Director of the Academic Department.
The very industries at Tuskegee presuppose a considerable range of academic study. Tuskegee does not graduate hoe-hands or plowboys. Agriculture is, of course, fundamental—fundamental in recognition of the fact that the Negro population is mainly a farming population, and of the truth that something must be done to stem the swelling tide which each year sweeps thousands of black men and women and children from the sunlit monotony of the plantation to the sunless iniquity of the slums, from a drudgery that is not quite cheerless to a competition that is altogether merciless. But the teaching of agriculture, even in its elementary stages, presupposes a considerable amount of academic preparation. To be sure, a flourishing garden may be made and managed by bright-eyed tots just out of the kindergarten, but how can commercial fertilizers be carefully analyzed by a boy who has made no study of general chemistry? and how can a balanced ration be adjusted by an illiterate person? Similarly, the girl in the laundry does not make soap by rote, but by principle; and the girl in the dressmaking-shop does not cut out her pattern by luck, or guess, or instinct, or rule of thumb, but by geometry. And so the successful teaching of the industries demands no mean amount of academic preparation. In this lies the technical utility of Tuskegee's Academic Department.
Then, too, a public service has been rendered by Hampton and Tuskegee in showing that industrial training—the system in which the student learns by doing and is paid for the commodities he produces—may be so managed as to educate. Among the excellencies of industrial training, I would state that the severe commercial test in which sentiment plays no part is applied as consistently to the student's labor as is the force of gravitation to a falling body. Here we must keep in mind the unavoidably concrete nature of the product, whether satisfactory or not; the discipline such training affords in organized endeavor; the stimulus it offers to all the virtues of a drudgery which, though it repel an unusually ardent and sensitive temperament, yet wears a precious jewel in its head; and an exceptionally keen sense of responsibility, since on occasion large amounts of money and the esteem of the school at large and the lives of a student's fellows depend upon his circumspection and skill.
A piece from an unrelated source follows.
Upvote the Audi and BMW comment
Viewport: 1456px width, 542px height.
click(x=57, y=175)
Such training educates.
But that would indeed be a sorry program of education which blinked the fact that the student must be rendered responsive to the nobler ideals of the human race, that his eyes must be opened to the immanent values of life. If a clear title to forty acres and a mule represents the extreme upper limit of a black man's ambition, why call him a man? If a bank-account represents the sum of his happiness, that happiness lacks humanity. If you would educate for life, you must arouse spiritual interests. "The life is more than meat, and the body than raiment." Through history and literature the Tuskegee student is brought to develop a criticism, an appreciation of life and the worthier ends of human striving. To such a discipline, however elementary, the critic will not, I take it, begrudge the name "education."
And if the reader wavers in contemplating the problems of trudging Negroes, remember that the type of Negro who is a menace to the community is he who, in moments of leisure, responds to somewhat grosser incentives than the poetry of Longfellow, the romance of Hawthorne, and the philosophy of Emerson. I would reassure your idealism with this counsel of prudence.
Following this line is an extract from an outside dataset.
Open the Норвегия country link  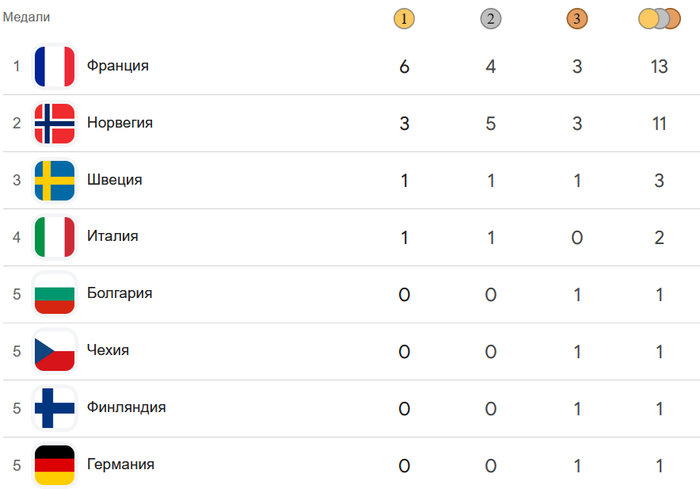point(120,123)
Another question presses: Does the value of Tuskegee lie in the fact that the school equips for happy lives merely as many persons as are subjected to the immediate play of its influences; that its circle of efficiency includes only as many as are enrolled in its various courses? To that question every teacher in the school and the mass of graduates and students would give an emphatic, a decisive, No! The real value of the school lies in the service rendered to the people of the communities where our young folks go to live and labor. Now, work in wood and iron, however assiduously prosecuted, never erected in any human being's heart a passion for social service; a finer material must be used, a material finer than gold. And so the plan and deeper intent of Tuskegee Institute are incapable of realization without the incentives supplied by history and literature.